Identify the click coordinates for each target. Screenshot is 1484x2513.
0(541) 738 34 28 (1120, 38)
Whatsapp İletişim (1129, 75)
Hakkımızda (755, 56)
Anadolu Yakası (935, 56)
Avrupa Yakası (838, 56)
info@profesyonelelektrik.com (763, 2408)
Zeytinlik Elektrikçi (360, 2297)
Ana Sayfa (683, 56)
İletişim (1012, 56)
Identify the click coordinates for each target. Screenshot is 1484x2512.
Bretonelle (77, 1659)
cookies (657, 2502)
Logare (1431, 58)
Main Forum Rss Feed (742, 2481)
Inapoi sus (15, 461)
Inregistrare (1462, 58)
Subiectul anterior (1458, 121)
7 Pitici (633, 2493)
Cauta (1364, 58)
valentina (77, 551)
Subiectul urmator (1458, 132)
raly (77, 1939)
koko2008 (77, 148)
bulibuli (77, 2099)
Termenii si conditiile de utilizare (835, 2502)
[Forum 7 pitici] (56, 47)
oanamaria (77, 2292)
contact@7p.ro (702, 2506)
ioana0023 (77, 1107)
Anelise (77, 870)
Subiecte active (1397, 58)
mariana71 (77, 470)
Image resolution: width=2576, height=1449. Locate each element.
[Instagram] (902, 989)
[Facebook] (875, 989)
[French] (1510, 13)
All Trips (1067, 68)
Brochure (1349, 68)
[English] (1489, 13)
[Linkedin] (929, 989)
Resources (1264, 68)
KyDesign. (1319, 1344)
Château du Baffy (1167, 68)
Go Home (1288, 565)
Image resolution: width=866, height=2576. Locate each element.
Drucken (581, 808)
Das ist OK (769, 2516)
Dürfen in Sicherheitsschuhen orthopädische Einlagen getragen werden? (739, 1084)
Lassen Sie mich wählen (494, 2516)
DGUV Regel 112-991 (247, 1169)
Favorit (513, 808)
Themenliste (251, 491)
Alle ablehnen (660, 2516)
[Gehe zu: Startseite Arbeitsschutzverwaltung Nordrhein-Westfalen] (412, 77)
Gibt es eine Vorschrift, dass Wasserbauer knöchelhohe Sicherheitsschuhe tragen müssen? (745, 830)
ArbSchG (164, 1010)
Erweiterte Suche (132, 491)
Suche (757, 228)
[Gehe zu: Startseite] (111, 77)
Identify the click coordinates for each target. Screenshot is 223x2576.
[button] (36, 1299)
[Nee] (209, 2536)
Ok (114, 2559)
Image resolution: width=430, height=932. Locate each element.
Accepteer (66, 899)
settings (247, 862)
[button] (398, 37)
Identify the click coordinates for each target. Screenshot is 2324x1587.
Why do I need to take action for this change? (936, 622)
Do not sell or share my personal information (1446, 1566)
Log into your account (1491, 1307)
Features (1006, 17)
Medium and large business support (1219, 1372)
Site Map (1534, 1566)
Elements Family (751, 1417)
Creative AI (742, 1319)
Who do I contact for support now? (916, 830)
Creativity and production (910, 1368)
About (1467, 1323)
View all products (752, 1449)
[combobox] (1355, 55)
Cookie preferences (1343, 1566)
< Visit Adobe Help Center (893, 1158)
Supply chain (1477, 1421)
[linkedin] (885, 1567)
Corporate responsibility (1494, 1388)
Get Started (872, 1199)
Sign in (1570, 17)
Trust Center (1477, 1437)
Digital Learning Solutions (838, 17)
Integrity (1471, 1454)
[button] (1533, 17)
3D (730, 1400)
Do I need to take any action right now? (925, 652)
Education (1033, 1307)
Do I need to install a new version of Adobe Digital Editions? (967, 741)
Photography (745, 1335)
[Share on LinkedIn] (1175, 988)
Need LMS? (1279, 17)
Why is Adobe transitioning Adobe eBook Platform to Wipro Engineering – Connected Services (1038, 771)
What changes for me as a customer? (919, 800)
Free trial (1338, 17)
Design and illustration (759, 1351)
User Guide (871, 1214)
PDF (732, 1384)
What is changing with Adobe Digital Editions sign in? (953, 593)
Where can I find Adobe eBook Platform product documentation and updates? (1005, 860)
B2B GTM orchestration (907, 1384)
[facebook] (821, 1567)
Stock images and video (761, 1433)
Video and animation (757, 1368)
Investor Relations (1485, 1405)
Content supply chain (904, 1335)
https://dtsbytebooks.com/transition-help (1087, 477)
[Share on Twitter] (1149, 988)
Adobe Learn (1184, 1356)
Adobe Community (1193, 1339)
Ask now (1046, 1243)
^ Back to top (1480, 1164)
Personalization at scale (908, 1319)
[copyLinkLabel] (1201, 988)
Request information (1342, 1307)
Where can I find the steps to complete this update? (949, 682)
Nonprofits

• • • •

Without altering a single word, repeat the material.

**Answer box:**
Identify the click coordinates for each target. Screenshot is 1484x2513.
0(541) 738 34 28 (1120, 38)
Whatsapp İletişim (1129, 75)
Hakkımızda (755, 56)
Anadolu Yakası (935, 56)
Avrupa Yakası (838, 56)
info@profesyonelelektrik.com (763, 2408)
Zeytinlik Elektrikçi (360, 2297)
Ana Sayfa (683, 56)
İletişim (1012, 56)
Identify the click coordinates for each target. Screenshot is 1484x2512.
Bretonelle (77, 1659)
cookies (657, 2502)
Logare (1431, 58)
Main Forum Rss Feed (742, 2481)
Inapoi sus (15, 461)
Inregistrare (1462, 58)
Subiectul anterior (1458, 121)
7 Pitici (633, 2493)
Cauta (1364, 58)
valentina (77, 551)
Subiectul urmator (1458, 132)
raly (77, 1939)
koko2008 (77, 148)
bulibuli (77, 2099)
Termenii si conditiile de utilizare (835, 2502)
[Forum 7 pitici] (56, 47)
oanamaria (77, 2292)
contact@7p.ro (702, 2506)
ioana0023 (77, 1107)
Anelise (77, 870)
Subiecte active (1397, 58)
mariana71 (77, 470)
Image resolution: width=2576, height=1449. Locate each element.
[Instagram] (902, 989)
[Facebook] (875, 989)
[French] (1510, 13)
All Trips (1067, 68)
Brochure (1349, 68)
[English] (1489, 13)
[Linkedin] (929, 989)
Resources (1264, 68)
KyDesign. (1319, 1344)
Château du Baffy (1167, 68)
Go Home (1288, 565)
Image resolution: width=866, height=2576. Locate each element.
Drucken (581, 808)
Das ist OK (769, 2516)
Dürfen in Sicherheitsschuhen orthopädische Einlagen getragen werden? (739, 1084)
Lassen Sie mich wählen (494, 2516)
DGUV Regel 112-991 (247, 1169)
Favorit (513, 808)
Themenliste (251, 491)
Alle ablehnen (660, 2516)
[Gehe zu: Startseite Arbeitsschutzverwaltung Nordrhein-Westfalen] (412, 77)
Gibt es eine Vorschrift, dass Wasserbauer knöchelhohe Sicherheitsschuhe tragen müssen? (745, 830)
ArbSchG (164, 1010)
Erweiterte Suche (132, 491)
Suche (757, 228)
[Gehe zu: Startseite] (111, 77)
Identify the click coordinates for each target. Screenshot is 223x2576.
[button] (36, 1299)
[Nee] (209, 2536)
Ok (114, 2559)
Image resolution: width=430, height=932. Locate each element.
Accepteer (66, 899)
settings (247, 862)
[button] (398, 37)
Identify the click coordinates for each target. Screenshot is 2324x1587.
Why do I need to take action for this change? (936, 622)
Do not sell or share my personal information (1446, 1566)
Log into your account (1491, 1307)
Features (1006, 17)
Medium and large business support (1219, 1372)
Site Map (1534, 1566)
Elements Family (751, 1417)
Creative AI (742, 1319)
Who do I contact for support now? (916, 830)
Creativity and production (910, 1368)
About (1467, 1323)
View all products (752, 1449)
[combobox] (1355, 55)
Cookie preferences (1343, 1566)
< Visit Adobe Help Center (893, 1158)
Supply chain (1477, 1421)
[linkedin] (885, 1567)
Corporate responsibility (1494, 1388)
Get Started (872, 1199)
Sign in (1570, 17)
Trust Center (1477, 1437)
Digital Learning Solutions (838, 17)
Integrity (1471, 1454)
[button] (1533, 17)
3D (730, 1400)
Do I need to take any action right now? (925, 652)
Education (1033, 1307)
Do I need to install a new version of Adobe Digital Editions? (967, 741)
Photography (745, 1335)
[Share on LinkedIn] (1175, 988)
Need LMS? (1279, 17)
Why is Adobe transitioning Adobe eBook Platform to Wipro Engineering – Connected Services (1038, 771)
What changes for me as a customer? (919, 800)
Free trial (1338, 17)
Design and illustration (759, 1351)
User Guide (871, 1214)
PDF (732, 1384)
What is changing with Adobe Digital Editions sign in? (953, 593)
Where can I find Adobe eBook Platform product documentation and updates? (1005, 860)
B2B GTM orchestration (907, 1384)
[facebook] (821, 1567)
Stock images and video (761, 1433)
Video and animation (757, 1368)
Investor Relations (1485, 1405)
Content supply chain (904, 1335)
https://dtsbytebooks.com/transition-help (1087, 477)
[Share on Twitter] (1149, 988)
Adobe Learn (1184, 1356)
Adobe Community (1193, 1339)
Ask now (1046, 1243)
^ Back to top (1480, 1164)
Personalization at scale (908, 1319)
[copyLinkLabel] (1201, 988)
Request information (1342, 1307)
Where can I find the steps to complete this update? (949, 682)
Nonprofits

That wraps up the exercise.